Most recently Ace and Right to the City Partnered Sept. 30th-Oct 1st Boston Unites to Take Back Our City

Accomplishments

  • ACE helped members of the Chelsea community successfully oppose a diesel power plant in their community. In November 2007, Chelsea Energy, LLC withdrew its plans to construct a diesel-burning power plant next to the only elementary school complex in the city because of strong, organized community resistance on behalf of Chelsea residents and Chelsea Green Space. The 250 megawatt plant would have emitted significant amounts of diesel exhaust and particulate matter, posing a health risk to the community and especially those children attending school next door.
  • ACE and its partners push Massachusetts to enact its first Environmental Justice Policy. After more than 2 years of pressure from ACE and its partners, Secretary Of Environment Robert Durand passed an Environmental Justice Policy in October 2002. This policy reorients all of the state’s environmental agencies to increase outreach, involvement, and resources to environmental justice communities and provides for heightened scrutiny in environmental impact reviews.
  • ACE and its partners win 100 clean fuel buses in regional transportation plan. In March 2002, ACE and its more than 50 coalition partners in On the Move coalition partners publicly launched a Transportation Justice and Livable Communities agenda and forced the regional transportation planning body to add a $40 million project for 100 additional clean fuel buses in its 25-year plan.
  • ACE youth force cleanup of “mountain” of asbestos and lead-laden dirt in Roxbury. In late 2001, ACE’s youth interns undertook a campaign to clean up a lot that contained a 10-foot high mound of uncovered dirt that was laden with asbestos and lead.
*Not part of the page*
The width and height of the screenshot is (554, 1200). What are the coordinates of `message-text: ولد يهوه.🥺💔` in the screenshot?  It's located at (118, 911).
The youth worked with residents of the neighboring housing development and state environmental officials to force the responsible party, a construction firm, to remove the contaminated dirt at a cost of &frac;12 million dollars.
  • ACE and its community partners successfully organize for new regulations solid-waste related facilities. In December 1999, the Boston Public Health Commission approved strict regulations on dumpster storage lots, junkyards, and recycling facilities. Neighborhood groups have worked for years to residents from health code violations, rodent infestations, and hazardous waste releases from these facilities.
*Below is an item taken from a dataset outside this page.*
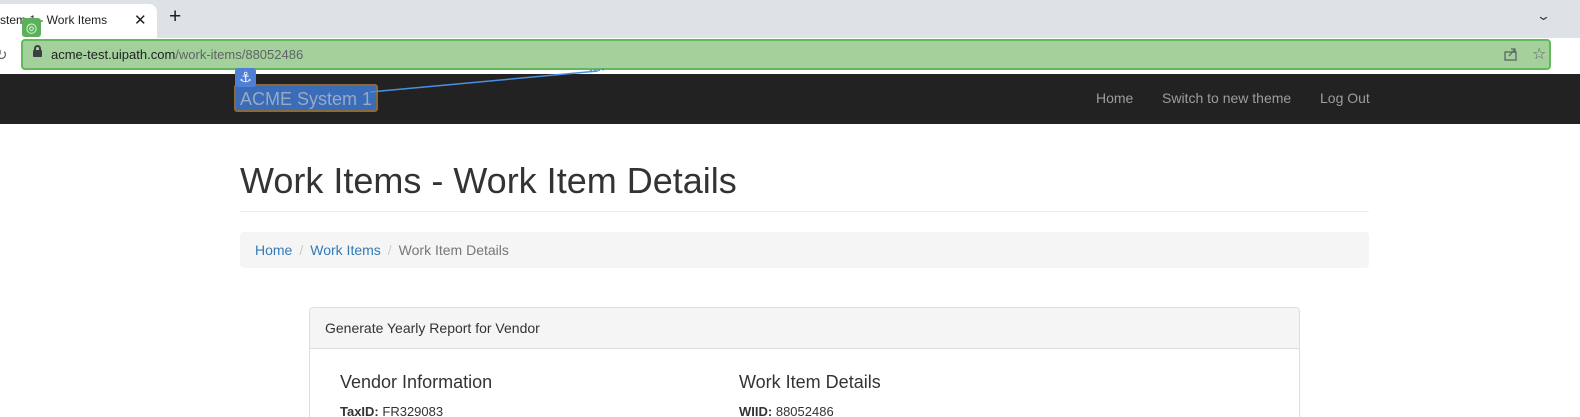  What do you see at coordinates (246, 78) in the screenshot?
I see `anchor-icon: ⚓` at bounding box center [246, 78].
  • ACE helps get air monitoring station in Dudley Square. ACE and its partners successfully persuaded the MA Department of Environmental Protection to install a comprehensive air monitoring station in the Dudley Square area. After years of raising awareness of high asthma rates and the dangers of diesel bus and truck exhaust, residents will now have a new tool in their fight for environmental justice. ACE’s youth interns are helping to build 24-hour access to the data from this monitoring site through a telephone hotline and website.
  • ACE helps defeat asphalt plant. Working with the Coalition Against the Asphalt Plant, a coalition of residents from Roxbury, Dorchester, South Boston, and South End, ACE helped defeat a proposed asphalt plant, which would have contributed more pollution to an area already afflicted with poor public health.